• **Page excerpt**
········

US20080145824A1

US20080145824A1 - Computerized speech and communication training

Info

Publication number: US20080145824A1
Application number: US11/956,294
Authority: US
Inventors: Danny Varod
Original assignee: Individual
Current assignee: Individual
Priority date: 2006-12-15
Filing date: 2007-12-13
Publication date: 2008-06-19

Abstract

This invention provides a method for automated training speech and communication, including, but not limited to, pronunciation, intonation, speech fluency, dialect, accents and non verbal social conduct. This invention deals with the following problems: How to train a user to communicate in a specific region's dialect, accent and conduct, in scenarios similar to the ones the user is expected to encounter. How to train a user in building sentences that convey his thoughts. How to train a user to correctly pronounce given sentences, in a given dialect and accent. How to increase a user's confidence in his/her ability to communicate in a taught language. The method offers a solution for training users to communicate fluently in a desired environment, in a way that is both effective and fun.

Description

BACKGROUND OF THE INVENTION

This invention is related to computer games, in specific a category of computer games referred to as “quests” or “adventure games” (such as Sierra's™ King's Quest™ published in 1984 and Quest for Glory™ published in 1989). In quests a virtual world is displayed, in which the user has a representation, referred to as an “avatar”. The user can move his/her avatar around and interact, through actions with objects and characters. In this category of games there is a storyline in which characters can speak to the user, and the user is given options from which he/she can select what the avatar is to say to the characters. The storyline can consist of various paths and outcomes, and develops as the user is playing, according to the user's actions and selections.
The method of learning is related to the field of psychology. According to psychological findings (Reference, The Open University of Israel course books for Social Psychology), people learn how to act in various scenarios from previous experience in similar scenarios and from observing others. Also a person's confidence in his/her ability to perform certain activities improves with experience.
Research also shows that people learn from positive and negative consequences that follow their actions. These consequences are conceived as feedback from which people learn the appropriateness of their actions.
Many people learn languages at school or in courses. Although they learn how read and write, they gain no experience in conducting conversations in the studied language. They are therefore unable to conduct a fluent conversation in that language, either due to the inability to construct clear sentences that convey their thoughts, or low confidence in their ability to do so.

DESCRIPTION AND OPERATION

Claim 1—Interactive Scenario Based Teaching

Using a computer game like environment, a user can gain the experience he/she needs by encountering simulated scenarios, similar to ones he/she is lightly to encounter in real life. This teaches users how to communicate in similar scenarios and boosts their confidence in their ability to conduct conversations in that language.
By providing the user with positive and negative feedback, which can be in any visual or auditory form (particularly in forms that imitate possible real life reactions), the effectiveness of the teaching can be enhanced.
Another advantage of this method is that the learning experience becomes game like, and therefore a fun process, motivating the user to use it more and therefore learn more.

········

• **Information supplied**
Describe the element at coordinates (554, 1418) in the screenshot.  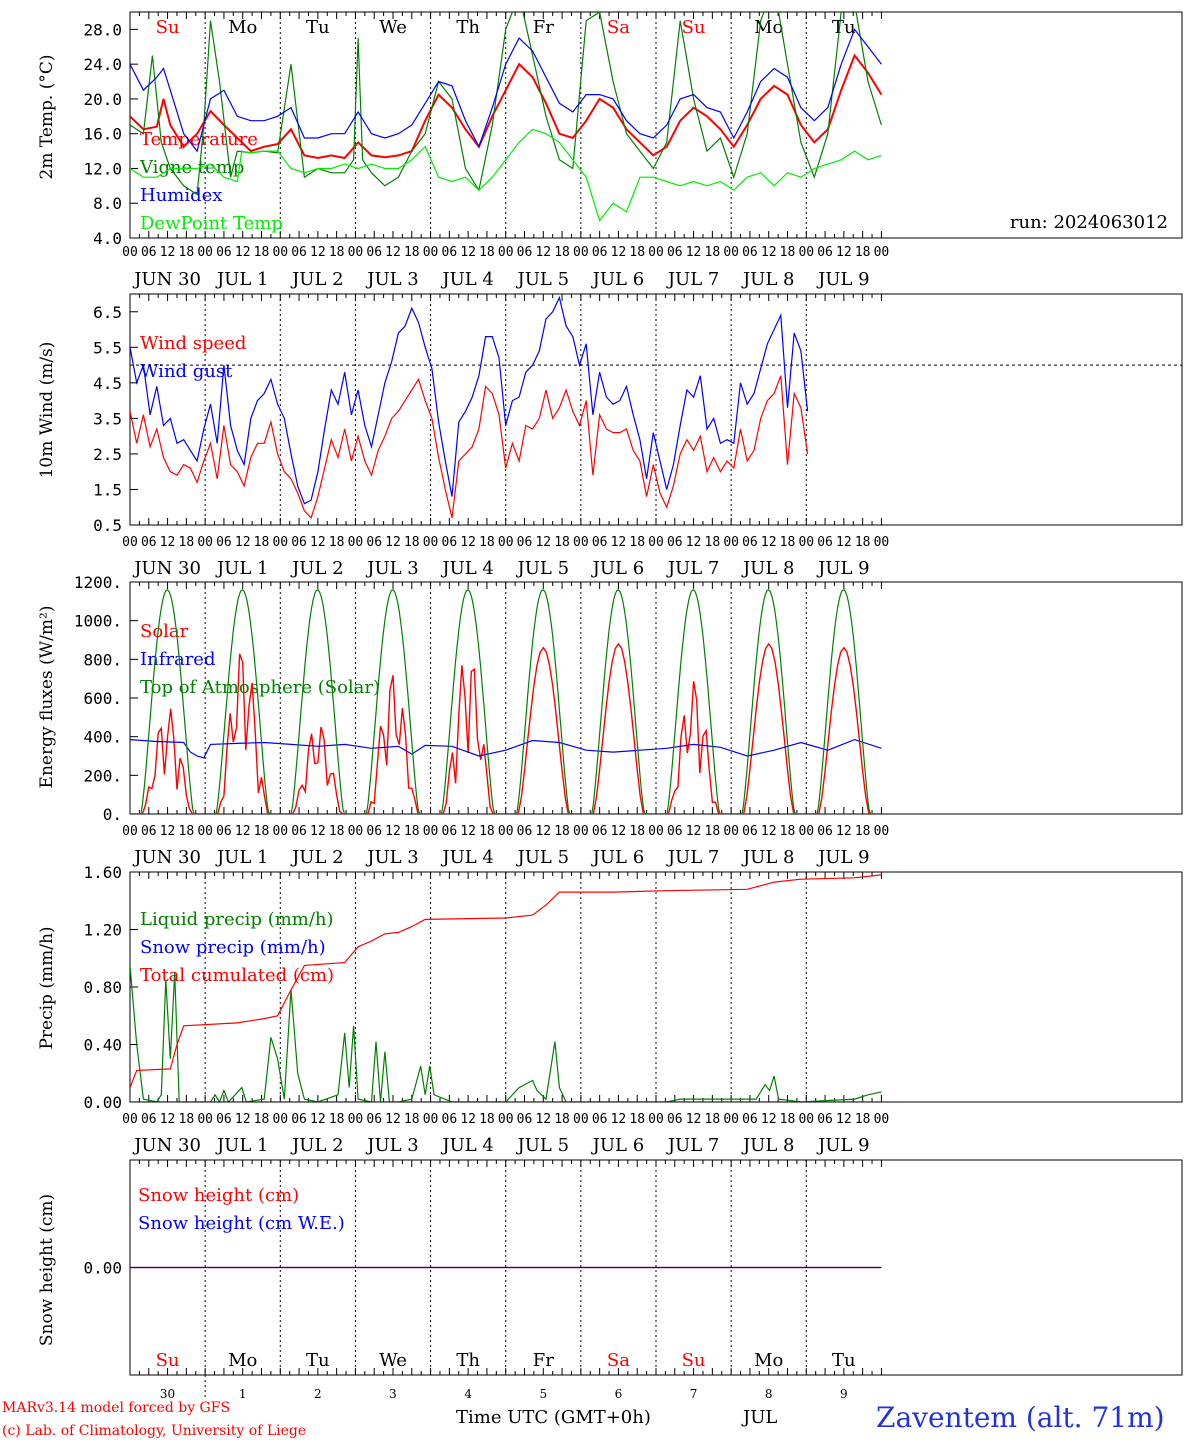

········

• **What to do**
1 - Update the speech-training patent passage from "The method of learning" to "improves with experience.", replacing "experience" with "practice".
2 - Continue the speech-training patent description from where it stops.

• **Task-by-task outputs**
1 -
The method of learning is related to the field of psychology. According to psychological findings (Reference, The Open University of Israel course books for Social Psychology), people learn how to act in various scenarios from previous practice in similar scenarios and from observing others. Also a person's confidence in his/her ability to perform certain activities improves with practice.

2 -
Scenarios vary according to the desired usage of the language. For example, they can simulate situations specific to a certain type of business in a specific region of the world, or encounters with people from a specific region of the world, or tourist encounters in a specific region of the world. This can be done by using virtual locations, characters and objects similar to those found in that region, and by writing scripts with many different optional continuations, all according to the customs and dialects of that region and line of business.
The virtual locations, characters and objects can be animated (drawn) or made using photographs and video recordings, using any 3D or 2D graphics program.
Since the user must learn to interact within the scenario, using a specific dialect, the teaching of various accents can be added. This can be done by sounding speech to the user in the desired accent. The user's pronunciation of words and intonation of sentences can be checked specifically according to the desired accent. This can be done using any database containing a phoneme breakup for each word required, in the desired accent.
Also, since the interaction is not limited to verbal interaction, non-verbal culture norms of the desired location can be taught by having the characters act accordingly and react to the non-verbal input from the user, such as what the user selects to have his/her avatar look at or touch.

Teaching Speech to Users who Lack Reading and Vocal Comprehension Skills in the Desired Language

If the user is unable to understand the script, interpretations can be displayed in a language the user is more familiar with. As another option, definitions in the same language or images (a useful tool in teaching small children) can be displayed.

Confirming the Correctness of the User's Sentences

Difficulties

1. A difficulty with voice processing is correct recognition and confirmation of the words a user is uttering (covered by claim 2).

The main causes of this difficulty:

- 1.1. Identifying which sound the user is trying to utter.
- 1.2. Validating the correctness of the user's pronunciation of intonation:
  - 1.2.1. Variations between different people's voices.
  - 1.2.2. Variations between different people's accents.
2. A difficulty with automated teaching of a language is constructing legal sentences conveying the desired message (covered by claim 4).

Claim 2—Confirming the Correctness of the User's Pronunciation and Intonation

SUMMARY

This method is based on using the user's own past input as a reference of comparison to the user's current input. This is done by demonstrating to the user how to correctly pronounce basic sounds and by recording the user's utterances. These utterances are later used as a base for comparison in order to identify what the user is currently uttering. Using a phonetic dictionary of a dialect and accent the user requested to learn, the basic sound elements in each expected word are known. They can therefore be compared to previous recordings of the user to determine whether the user has pronounced the word using the correct basic sound elements. This correctness is relative to the requested dialect and accent. Basic elements identified as correct can be added to the recorded uttering used to identify future correctness, therefore expanding the amount of recordings available for comparison.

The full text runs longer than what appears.